PASSAGE PROVIDED
╔══
Keyboard shortcuts

Press or to navigate between chapters

Press S or / to search in the book

Press ? to show this help

Press Esc to hide this help

Rust Types: Arc

This chapter is for Arc<T> as a Rust type in its own right.

Arc<T> means atomic reference-counted shared ownership. It lets multiple owners hold the same value safely across threads.

The Core Idea

A clean way to say it is:

Arc<T> gives shared ownership with thread-safe reference counting.

Example:

#![allow(unused)]
fn main() {
use std::sync::Arc;

let config: Arc<String> = Arc::new("shared".to_string());
let config2 = Arc::clone(&config);
}

Here:

  • both bindings point to the same underlying allocation
  • Arc::clone(&config) does not clone the inner String
  • it only increments the atomic reference count

Why Arc<T> Exists

Technically, Arc<T> can do everything Rc<T> can do. If you replaced Rc<T> with Arc<T>, the program could still be correct.

The reason Rust still has both is:

  • Rc<T> is cheaper for single-threaded shared ownership
  • Arc<T> pays an atomic coordination cost so it is safe across threads

Interview-safe summary:

Rc<T> and Arc<T> both model shared ownership. Rc<T> is the cheaper single-threaded form. Arc<T> is the thread-safe form and pays the atomic cost for that guarantee.

Rc<T> vs Arc<T>

Rc<T>

Use Rc<T> when:

  • the data never leaves one thread
  • you want the lightest shared ownership form
  • the type should clearly be thread-local

Arc<T>

Use Arc<T> when:

  • multiple threads need shared ownership
  • the data may cross thread boundaries
  • the type must participate in thread-safe sharing

A compact comparison:

  • Rc<T>: faster, single-thread only
  • Arc<T>: slower, cross-thread safe

Arc<T> Alone vs Arc<Mutex<T>>

Arc<T> by itself is for shared ownership. It does not automatically mean shared mutation.

Example:

#![allow(unused)]
fn main() {
use std::sync::Arc;

let table: Arc<Vec<i32>> = Arc::new(vec![1, 2, 3]);
}

This is good when multiple threads only need to read shared data.

If the shared data must be mutated across threads, you usually compose Arc<T> with a synchronization primitive.
╚══
DATA EXTRACT
╔══
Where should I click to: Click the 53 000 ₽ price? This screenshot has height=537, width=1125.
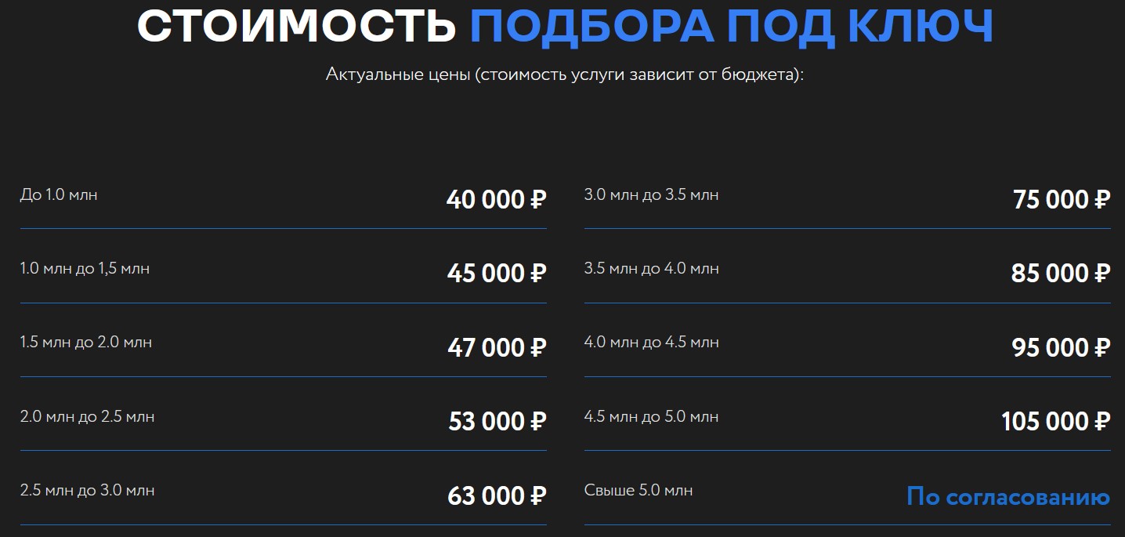pyautogui.click(x=497, y=422)
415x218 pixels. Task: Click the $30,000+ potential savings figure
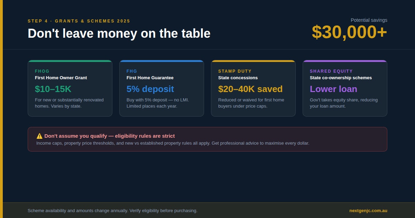tap(349, 32)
╚══
Return the part of the Rust Arc<T> page starting at "Press Esc to" and ending at "thread-safe reference counting.", copied word for word.

EXERCISE SOLUTION
Press Esc to hide this help

Rust Types: Arc

This chapter is for Arc<T> as a Rust type in its own right.

Arc<T> means atomic reference-counted shared ownership. It lets multiple owners hold the same value safely across threads.

The Core Idea

A clean way to say it is:

Arc<T> gives shared ownership with thread-safe reference counting.